This Post Has 5 Comments

  1. don

    Thnx for helping to fill some gaps in my psyche.

  2. Vandam

    Beautiful contribution. Yes, I have had a very strict father and a more ”docile” but complying mother. I recognize the traits you described. Sure, there are disadvantages to such ”backward” education, but watching the entitled youth today, the” wokers”, the harsh feminist/LGTB+++ intimidation groups, the online mobs-judges-executioners, the woke-activist media, demonizations of past and forefathers and foremothers; then I miss my parents and their societies. I never heard one word of racism from not one member in my family nor ancestors. We respected poor and rich alike, we were taught to work for our income, we did not cheat and look for shortcuts. in school we were taught to debate and defend viewpoints we disliked and were coached respectfully to do so. I rebelled as well and to those whom I rebelled against, now I would like to say sorry. But to those woke crowds today, who would impulsively and routinely, psychologically manipulate me to say ”sorry” whenever I would say something not perfectly aligned with their limited or very narrow-minded understandings or dogmas, I say: “Soon, you will see the collapse of that despicable toxic patriarchal society you wanted to be erased, never mind those bastard demonic patriarchs proving the most flexible, tolerant, open-minded and generous males in human history; you will cry the most bitter tears, and the pains will never go away.

  3. Anthony

    Well looked like you were leaving with my family. Controlling and strict mother while indifferent but always shouting father was the recipe for most of the points you outline in your article.

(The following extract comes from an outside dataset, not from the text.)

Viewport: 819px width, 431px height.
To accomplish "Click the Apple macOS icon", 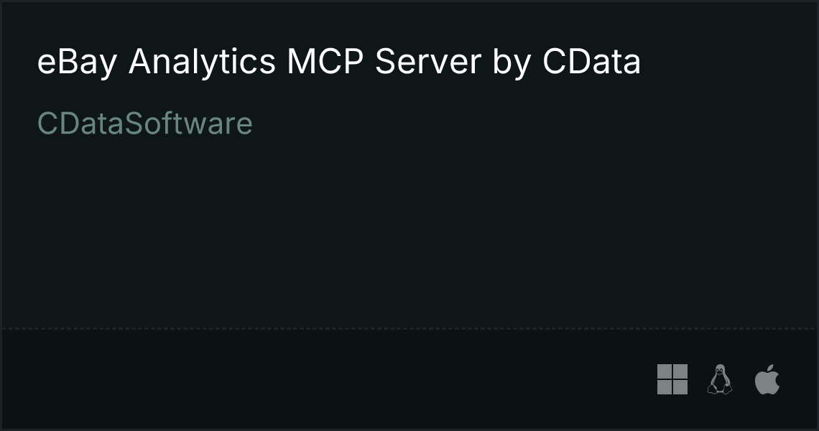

My sister and I still working on resolving these childhood traumas and getting better for our kids.

    Thank you for letting me know that there are others that have experienced the same attitude and mostly that they are not ashamed to let the world know.

    Please feel free to contact me in my email. Out alike experiences (somehow) make me feel very comfortable exchanging ideas about our youth.

    Have a great 2022 ahead

  4. Eddie

    Its true that we are a product of our parents, either trying to be like them or trying NOT to be like them. It is also true that we are born with tendencies, talents and personality traits. Think of Mozart composing music at age 5!
    The definition of “Strict Parents” changes with time and generation…
    Put all of these together and you get: x% percent parents factor + ×% god given tendencies + ×% environment and don’t forget ×% Personal Freedom of Choice factor. The whole thing is a big challenge and testing, and learning experiance. To say that the game was lost because the other team was too strong, is more accurate than saying, that the coach was not good enough, we were unlucky to fall into the “Group of Death” facing the best teams in the competition, the food we ate before the game was too heavy, and we were not really hungry for a win! These may all be true or not. The bottom line is that we lost the game. We failed to utilize our Freedom of Choice” to overwhelm all the other odds against us. I agree that by understanding the effect of your up bringing on you you can understand yourself better and use that information to help yourself. But only god knows ×percent of each! Unfortunately I tend to use that information for self pitty and inaction, a mistake I am desperately trying to not indulge in. Thanks for the great contribution Janey.

  5. Larry

    Funny … I got five FOR SURE and five NO WAYs. They were strict about some things, and I do see the parallels in the “results”.